*Written task*. Update the lines starting with the one that contains "What do you see at coordinates (102, 803)" and going through the one that contains "This screenshot has height=1484, width=2520.", replacing "pixels" with "px" and leaving everything else unchanged. Give back only those lines.

*Rows showing where targets appear*.
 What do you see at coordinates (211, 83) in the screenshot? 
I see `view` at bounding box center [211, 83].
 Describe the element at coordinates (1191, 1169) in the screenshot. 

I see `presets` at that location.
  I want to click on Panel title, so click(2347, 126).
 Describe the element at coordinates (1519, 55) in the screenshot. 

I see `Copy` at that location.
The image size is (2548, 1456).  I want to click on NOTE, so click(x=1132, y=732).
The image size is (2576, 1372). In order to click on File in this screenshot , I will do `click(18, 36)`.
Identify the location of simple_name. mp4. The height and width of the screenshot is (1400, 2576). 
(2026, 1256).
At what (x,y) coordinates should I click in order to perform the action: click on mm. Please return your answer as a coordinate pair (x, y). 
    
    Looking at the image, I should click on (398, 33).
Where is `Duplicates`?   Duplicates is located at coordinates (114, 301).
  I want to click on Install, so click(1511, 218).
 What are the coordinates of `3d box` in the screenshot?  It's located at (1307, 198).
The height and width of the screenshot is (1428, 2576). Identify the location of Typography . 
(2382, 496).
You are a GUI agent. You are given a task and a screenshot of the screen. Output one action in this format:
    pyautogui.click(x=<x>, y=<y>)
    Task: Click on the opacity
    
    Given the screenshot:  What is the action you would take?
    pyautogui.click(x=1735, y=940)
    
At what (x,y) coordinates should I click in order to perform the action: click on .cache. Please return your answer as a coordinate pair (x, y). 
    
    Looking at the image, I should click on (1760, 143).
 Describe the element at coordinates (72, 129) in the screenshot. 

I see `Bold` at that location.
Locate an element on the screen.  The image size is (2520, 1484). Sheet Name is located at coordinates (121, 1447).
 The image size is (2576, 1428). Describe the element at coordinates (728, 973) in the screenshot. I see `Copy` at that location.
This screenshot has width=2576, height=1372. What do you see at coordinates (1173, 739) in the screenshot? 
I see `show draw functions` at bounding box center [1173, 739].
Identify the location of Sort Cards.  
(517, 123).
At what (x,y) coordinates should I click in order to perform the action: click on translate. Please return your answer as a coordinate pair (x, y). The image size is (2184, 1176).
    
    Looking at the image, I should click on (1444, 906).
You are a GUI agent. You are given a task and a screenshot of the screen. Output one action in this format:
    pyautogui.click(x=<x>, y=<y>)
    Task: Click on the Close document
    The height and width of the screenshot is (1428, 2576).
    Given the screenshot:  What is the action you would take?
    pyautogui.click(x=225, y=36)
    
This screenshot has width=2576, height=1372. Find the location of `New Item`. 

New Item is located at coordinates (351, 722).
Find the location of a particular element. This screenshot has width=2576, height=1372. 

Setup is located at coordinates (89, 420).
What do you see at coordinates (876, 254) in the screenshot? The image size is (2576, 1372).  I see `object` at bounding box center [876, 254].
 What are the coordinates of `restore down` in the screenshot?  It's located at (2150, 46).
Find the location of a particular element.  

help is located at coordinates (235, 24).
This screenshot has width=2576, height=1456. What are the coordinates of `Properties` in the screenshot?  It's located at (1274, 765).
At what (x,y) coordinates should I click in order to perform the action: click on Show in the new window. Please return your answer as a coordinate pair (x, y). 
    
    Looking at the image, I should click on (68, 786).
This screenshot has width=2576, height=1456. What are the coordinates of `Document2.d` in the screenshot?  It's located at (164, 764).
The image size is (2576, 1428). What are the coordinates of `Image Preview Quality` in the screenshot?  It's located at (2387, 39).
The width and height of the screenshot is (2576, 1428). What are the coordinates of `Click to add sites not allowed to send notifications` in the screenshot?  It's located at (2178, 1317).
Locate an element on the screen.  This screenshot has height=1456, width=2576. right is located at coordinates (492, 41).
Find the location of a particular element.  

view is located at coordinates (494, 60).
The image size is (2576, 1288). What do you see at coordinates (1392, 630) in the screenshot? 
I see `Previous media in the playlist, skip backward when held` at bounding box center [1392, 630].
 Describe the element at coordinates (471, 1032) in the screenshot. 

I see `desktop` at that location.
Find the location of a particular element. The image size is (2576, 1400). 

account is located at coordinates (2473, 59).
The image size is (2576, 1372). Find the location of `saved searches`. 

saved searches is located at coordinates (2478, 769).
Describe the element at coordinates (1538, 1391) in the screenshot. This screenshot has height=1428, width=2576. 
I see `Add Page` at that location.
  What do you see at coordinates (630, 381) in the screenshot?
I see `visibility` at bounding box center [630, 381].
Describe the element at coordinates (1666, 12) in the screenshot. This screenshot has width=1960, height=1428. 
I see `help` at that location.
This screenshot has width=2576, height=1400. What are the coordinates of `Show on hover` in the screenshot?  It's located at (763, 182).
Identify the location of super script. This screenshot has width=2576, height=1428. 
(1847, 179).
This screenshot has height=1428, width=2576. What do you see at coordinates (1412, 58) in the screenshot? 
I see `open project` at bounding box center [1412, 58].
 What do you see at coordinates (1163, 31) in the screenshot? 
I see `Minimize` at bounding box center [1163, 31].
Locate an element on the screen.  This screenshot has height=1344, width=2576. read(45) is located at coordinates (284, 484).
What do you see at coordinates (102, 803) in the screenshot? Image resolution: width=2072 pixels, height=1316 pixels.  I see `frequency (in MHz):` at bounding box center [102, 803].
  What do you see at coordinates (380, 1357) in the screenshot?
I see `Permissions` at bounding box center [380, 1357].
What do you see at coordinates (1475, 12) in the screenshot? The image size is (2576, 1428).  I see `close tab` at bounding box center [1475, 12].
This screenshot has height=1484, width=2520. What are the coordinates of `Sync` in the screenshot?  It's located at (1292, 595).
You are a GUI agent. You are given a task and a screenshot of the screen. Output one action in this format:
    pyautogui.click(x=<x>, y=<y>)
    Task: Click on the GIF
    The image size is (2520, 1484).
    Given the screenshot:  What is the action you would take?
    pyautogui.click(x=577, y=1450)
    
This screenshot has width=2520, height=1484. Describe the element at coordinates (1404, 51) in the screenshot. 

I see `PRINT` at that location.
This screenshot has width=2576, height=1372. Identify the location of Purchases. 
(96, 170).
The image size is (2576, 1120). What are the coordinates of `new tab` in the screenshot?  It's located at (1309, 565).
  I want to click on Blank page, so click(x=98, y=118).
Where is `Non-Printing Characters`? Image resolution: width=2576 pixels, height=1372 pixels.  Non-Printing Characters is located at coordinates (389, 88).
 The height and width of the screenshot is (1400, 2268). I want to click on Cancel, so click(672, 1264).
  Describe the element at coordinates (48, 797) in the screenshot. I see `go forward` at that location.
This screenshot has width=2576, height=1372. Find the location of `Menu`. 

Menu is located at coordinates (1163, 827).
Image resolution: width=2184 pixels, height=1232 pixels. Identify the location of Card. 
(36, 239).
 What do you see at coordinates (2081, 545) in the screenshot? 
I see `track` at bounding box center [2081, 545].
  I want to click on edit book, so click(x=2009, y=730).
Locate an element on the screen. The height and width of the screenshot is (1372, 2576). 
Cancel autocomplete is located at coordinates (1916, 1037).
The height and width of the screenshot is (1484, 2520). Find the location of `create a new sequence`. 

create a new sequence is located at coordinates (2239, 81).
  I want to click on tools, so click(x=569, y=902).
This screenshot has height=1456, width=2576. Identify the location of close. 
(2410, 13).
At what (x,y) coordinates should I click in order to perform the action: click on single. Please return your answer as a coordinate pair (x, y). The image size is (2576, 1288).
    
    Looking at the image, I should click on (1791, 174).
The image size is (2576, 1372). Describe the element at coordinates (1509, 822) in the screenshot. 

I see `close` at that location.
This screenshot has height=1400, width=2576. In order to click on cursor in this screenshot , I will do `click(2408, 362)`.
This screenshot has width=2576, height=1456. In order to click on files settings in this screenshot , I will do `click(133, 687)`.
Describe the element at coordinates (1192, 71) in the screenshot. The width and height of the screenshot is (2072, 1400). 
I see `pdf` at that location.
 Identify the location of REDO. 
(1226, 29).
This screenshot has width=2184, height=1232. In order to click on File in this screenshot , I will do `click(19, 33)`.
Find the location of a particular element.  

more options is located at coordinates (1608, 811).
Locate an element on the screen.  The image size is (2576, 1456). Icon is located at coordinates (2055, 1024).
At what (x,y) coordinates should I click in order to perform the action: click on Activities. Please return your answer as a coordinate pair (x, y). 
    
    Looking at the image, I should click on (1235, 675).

*Solution for this problem*.
What do you see at coordinates (102, 803) in the screenshot? Image resolution: width=2072 px, height=1316 px.  I see `frequency (in MHz):` at bounding box center [102, 803].
  What do you see at coordinates (380, 1357) in the screenshot?
I see `Permissions` at bounding box center [380, 1357].
What do you see at coordinates (1475, 12) in the screenshot? The image size is (2576, 1428).  I see `close tab` at bounding box center [1475, 12].
This screenshot has height=1484, width=2520. What are the coordinates of `Sync` in the screenshot?  It's located at (1292, 595).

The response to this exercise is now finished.